Q: ツーファイブなどの部分転調と言われいる部分の歌い方はどのようにすればいいのでしょうか?
たとえば、moment’s noticeの冒頭2小節のEm7-A7はキーをツーファイブの解決先であろうDmajとしてReをドと読んで進めていくのでしょうか?それとも曲のキーであるEbmajであるEbをドとして読んでいくのでしょうか?

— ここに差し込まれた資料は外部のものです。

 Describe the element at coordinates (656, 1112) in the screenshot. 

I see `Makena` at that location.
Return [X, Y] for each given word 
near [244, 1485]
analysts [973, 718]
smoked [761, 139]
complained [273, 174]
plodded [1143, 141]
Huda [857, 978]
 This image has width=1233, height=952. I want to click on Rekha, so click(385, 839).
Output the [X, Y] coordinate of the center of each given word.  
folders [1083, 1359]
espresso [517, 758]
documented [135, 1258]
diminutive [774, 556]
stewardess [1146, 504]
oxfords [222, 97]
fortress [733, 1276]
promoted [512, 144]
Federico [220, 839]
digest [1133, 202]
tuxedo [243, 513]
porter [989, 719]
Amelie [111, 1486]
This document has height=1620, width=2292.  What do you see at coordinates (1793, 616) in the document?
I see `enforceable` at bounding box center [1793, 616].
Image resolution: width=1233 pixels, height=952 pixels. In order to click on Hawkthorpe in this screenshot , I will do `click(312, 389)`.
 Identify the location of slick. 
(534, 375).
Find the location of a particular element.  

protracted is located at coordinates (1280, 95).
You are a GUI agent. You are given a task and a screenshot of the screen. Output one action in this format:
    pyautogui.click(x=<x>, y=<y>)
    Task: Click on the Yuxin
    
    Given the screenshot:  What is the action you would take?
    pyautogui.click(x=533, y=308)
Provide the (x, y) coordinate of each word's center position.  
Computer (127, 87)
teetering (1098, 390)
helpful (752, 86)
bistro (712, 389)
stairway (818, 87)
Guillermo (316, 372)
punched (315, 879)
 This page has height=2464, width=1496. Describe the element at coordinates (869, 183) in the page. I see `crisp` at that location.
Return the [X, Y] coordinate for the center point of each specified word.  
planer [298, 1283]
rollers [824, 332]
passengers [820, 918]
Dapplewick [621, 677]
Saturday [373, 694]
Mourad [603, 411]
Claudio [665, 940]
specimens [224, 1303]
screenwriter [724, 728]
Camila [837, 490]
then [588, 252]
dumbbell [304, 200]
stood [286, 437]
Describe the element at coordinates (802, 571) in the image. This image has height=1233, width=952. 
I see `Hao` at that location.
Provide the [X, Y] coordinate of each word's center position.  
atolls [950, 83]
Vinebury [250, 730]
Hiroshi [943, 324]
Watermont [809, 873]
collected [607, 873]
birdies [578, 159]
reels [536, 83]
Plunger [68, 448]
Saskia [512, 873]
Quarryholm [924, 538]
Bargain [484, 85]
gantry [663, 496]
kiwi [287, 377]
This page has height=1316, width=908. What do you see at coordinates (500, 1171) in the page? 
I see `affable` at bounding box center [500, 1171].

どちらにせよ前者であればツーファイブ上での音の役割は理解しやすそうですが頻繁に転調していくので頭を切り替えていくのが大変な気がしますし、後者は読み方は楽ですがツーファイブ上での役割というのは階名からは見えてこない気がします。もしくはまだ理解できていない部分が多いのですがモードの切り替えをすればうまく解決出来るのでしょうか?またセカンダリドミナントやダブルドミナント、エクステンデッドドミナントなどの本来のキーから離れていった時にどのように対応すればよいのかが、わかりません。長くなりましたが結局のところキーから外れたツーファイブ部分をどう歌えばいいのかがわからないのだと思います。基本的な事だとは思うのですが何とぞ回答のほどよろしくお願い致します。
A: この問題はセカンダリー・ドミナント等をどのように理解するかということにあります。
これを「部分転調」とするという考え方が日本にあることは知っています。部分転調を転調と考えると、確かにご指摘のような問題が起きてきます。
クラシックの有名な音楽理論書「Tonal Harmony」や Berklee ではセカンダリー・ドミナント等は転調とは考えません。
ここで詳しい説明はできませんが、メロディーの場合は Cキーで他のキーで出てくるC#やBbの音が使われていても必ずしも転調にはならないですよね。
コードでも同じことが起きていると思ってください。
これはセカンダリー・ドミナント コードとは何か、ということを理解すれば分かることですが、クロマチック・テンデンシー にヒントがあります。
ダイアトニック・コード以外のコードが使われた時はそのキーを保持するようなコードスケールを使い、できるだけトーナルセンターを保持するようにします。このコードスケールは難しいものではなく、コード トーン以外の音をそのキーの音にすればいいだけです。(ドミナントは不安定ですぐに解決するので、オプションとしていろいろなドミナントスケールが可能です)
Moment’s Notice ですが、アナライズで書いているように、この曲は一度も転調していないと考えています。
従って、この曲のContiguous II-V 部分においてもメロディーに同じ音を使っており、Ebを Do として全体を歌うことができます。
(メロディーとコードが同時に動くContiguous II-V を使った曲では転調と同じ歌い方が必要になります。)
エクステンデッド・ドミナントやエクステンデッド II – V では、メロディーが一緒に動いている場合は転調として歌う必要があります。しかし、同じメロディーなので難しくはありません。同じエクステンデッド・ドミナントでも例えばビバップ・ブルースの例では転調とはならないです。
日本語の音楽用語は紛らわしいものが多いですが、部分転調もその一つでしょう。実際に部分的な転調と考えられていたのかもしれませんが、部分転調は転調と考えない方がいいと思います。転調と考えると難しくなるだけでなく、トーナルセンターの保持も難しくなります。